For at least the last several years, electric utilities in some parts of the U. S. have experienced difficulties in meeting demands for electric power during peak load seasons. Many of these problems have resulted from inabilities to place new facilities in service on schedule. Peak demands for electric power are increasing at a rate bewteen seven and eight percent a year for the contiguous United States as a whole. However, the growth rate in the different regions ranges from six to ten percent. To meet these growing loads, a significant portion of the presently planned new generating capacity is in nuclear units, which in general have experienced technical and regulatory delays well beyond those experienced with fossil plants. As a result of the recent Grand River decision, new steam plants, both fossil and nuclear, face the possibility of still other delays because of inability to obtain cooling water discharge permits.

There are 18 nuclear and 41 fossil steam generating units, 300 megawatts and larger, scheduled for commercial operation in the period January 1972 through January 1973 (Appendices A and B). In the following three years, through December 1975, 136 more large units are scheduled for service. These figures indicate something of the general magnitude of the task of handling the discharge permit application for large power plants alone, and the situation in some ways would appear to be of almost hopeless dimension when all of the other types of commercial and industrial permit applications are added.

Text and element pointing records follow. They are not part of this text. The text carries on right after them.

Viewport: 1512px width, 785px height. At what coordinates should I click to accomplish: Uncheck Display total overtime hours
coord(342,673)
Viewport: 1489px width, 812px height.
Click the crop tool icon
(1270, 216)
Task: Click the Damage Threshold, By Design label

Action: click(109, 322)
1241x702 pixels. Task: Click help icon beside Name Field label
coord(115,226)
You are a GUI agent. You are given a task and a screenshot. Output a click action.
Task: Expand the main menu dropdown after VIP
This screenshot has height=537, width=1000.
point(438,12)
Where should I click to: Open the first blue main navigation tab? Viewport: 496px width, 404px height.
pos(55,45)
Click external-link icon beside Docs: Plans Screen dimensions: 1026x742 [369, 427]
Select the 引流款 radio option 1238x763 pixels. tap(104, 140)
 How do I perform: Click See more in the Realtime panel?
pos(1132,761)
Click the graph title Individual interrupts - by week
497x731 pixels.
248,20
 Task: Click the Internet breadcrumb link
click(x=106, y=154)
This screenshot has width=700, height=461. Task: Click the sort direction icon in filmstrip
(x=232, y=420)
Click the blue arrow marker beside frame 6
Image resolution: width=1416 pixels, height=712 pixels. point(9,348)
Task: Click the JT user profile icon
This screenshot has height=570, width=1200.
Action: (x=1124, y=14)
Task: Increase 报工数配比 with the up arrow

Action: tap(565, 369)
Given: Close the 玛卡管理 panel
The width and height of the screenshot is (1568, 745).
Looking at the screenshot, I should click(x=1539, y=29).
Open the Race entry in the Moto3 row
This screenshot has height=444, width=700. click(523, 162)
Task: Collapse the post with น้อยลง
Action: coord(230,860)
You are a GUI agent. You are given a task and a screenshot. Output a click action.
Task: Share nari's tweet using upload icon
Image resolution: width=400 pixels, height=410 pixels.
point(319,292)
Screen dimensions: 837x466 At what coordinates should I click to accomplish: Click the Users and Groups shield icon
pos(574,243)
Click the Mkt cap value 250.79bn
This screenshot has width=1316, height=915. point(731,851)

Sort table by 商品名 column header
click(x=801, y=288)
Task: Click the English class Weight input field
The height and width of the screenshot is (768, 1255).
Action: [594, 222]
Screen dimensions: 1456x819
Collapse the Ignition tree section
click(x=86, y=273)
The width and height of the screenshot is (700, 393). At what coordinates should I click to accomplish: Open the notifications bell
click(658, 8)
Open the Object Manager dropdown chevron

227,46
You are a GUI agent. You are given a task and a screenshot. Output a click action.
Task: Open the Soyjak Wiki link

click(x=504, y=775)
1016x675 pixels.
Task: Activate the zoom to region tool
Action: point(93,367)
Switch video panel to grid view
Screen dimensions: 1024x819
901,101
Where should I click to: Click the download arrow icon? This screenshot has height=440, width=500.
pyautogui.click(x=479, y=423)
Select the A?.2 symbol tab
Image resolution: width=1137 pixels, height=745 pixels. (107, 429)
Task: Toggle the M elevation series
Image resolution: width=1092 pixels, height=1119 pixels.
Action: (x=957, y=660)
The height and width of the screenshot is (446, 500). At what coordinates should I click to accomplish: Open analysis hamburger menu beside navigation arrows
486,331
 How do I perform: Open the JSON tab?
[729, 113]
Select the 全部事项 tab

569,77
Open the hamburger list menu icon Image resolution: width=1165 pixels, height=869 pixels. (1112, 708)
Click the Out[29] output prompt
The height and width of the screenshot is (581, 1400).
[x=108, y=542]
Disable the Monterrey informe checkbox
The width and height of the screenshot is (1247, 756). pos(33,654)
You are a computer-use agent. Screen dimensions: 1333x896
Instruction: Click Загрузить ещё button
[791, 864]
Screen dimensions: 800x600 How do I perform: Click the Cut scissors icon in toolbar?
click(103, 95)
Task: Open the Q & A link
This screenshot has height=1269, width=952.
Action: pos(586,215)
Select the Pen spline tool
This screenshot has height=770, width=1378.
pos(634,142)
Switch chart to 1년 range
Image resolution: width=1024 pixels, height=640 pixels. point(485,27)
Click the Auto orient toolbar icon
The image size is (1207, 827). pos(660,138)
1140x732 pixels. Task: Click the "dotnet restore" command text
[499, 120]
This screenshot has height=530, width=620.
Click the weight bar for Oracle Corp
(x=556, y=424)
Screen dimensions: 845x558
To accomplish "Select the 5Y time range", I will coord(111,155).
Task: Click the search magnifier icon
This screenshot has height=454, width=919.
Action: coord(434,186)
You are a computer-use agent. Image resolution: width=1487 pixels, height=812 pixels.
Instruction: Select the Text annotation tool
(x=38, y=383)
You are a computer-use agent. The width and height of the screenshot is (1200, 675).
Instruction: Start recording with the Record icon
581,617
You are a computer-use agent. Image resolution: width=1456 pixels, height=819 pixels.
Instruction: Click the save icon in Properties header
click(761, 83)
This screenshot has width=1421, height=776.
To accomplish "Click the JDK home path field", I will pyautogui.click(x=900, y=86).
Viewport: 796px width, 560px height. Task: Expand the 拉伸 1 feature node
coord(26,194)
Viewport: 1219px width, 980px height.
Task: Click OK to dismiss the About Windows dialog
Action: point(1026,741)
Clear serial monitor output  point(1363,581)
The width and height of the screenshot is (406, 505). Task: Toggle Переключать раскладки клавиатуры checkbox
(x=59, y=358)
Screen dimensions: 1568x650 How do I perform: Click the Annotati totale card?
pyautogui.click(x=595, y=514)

Appendix C presents the projected loads and expected generating capacities, as of June 1971, for the summer of 1972 and the winter of 1972-73. It assumed that all new generating units would achieve commercial service as then scheduled and virtually every one of the 69 planned new units would have to meet its scheduled date of availability if area capacity deficiencies were to be avoided since there are no large capacity surpluses anywhere in the country. While the overall reserve margins resulting from the assumption of availability on schedule appear generally satisfactory, it has now become clear that a number of nuclear units cannot achieve commercial status in time to help meet summer 1972 load peaks, and others have doubtful availability to meet the winter 1972-73 peaks. There are likely to be similar delays in some of the new fossil units also. Therefore, it is essential that delays in any units be avoided to the extent feasible.

Adequacy of electric generating capacity in areas with pending nuclear plant operating licenses

Because of the sizes, the large number of units involved, and the many difficuties experienced in meeting planned dates of initial operation, this section of the report discusses in some detail the impacts of nuclear delays in several areas where critical generating capacity deficiencies could develop during the next 12 months.

Because of the uncertainty about ability to issue interim partial power permits occasioned by the recent Quad Cities court decision, no consideration has been given in the following analysis to the availability of power prior to a full license or to the effect of partial power licenses as a means of advancing the date of full commercial power. It has been assumed that full commercial power could not be available sooner than two months after issuance of a full power license. While this is believed to be a realistic interval, it is recognized that longer periods may be involved in some cases and the best information available to the FPC has been used.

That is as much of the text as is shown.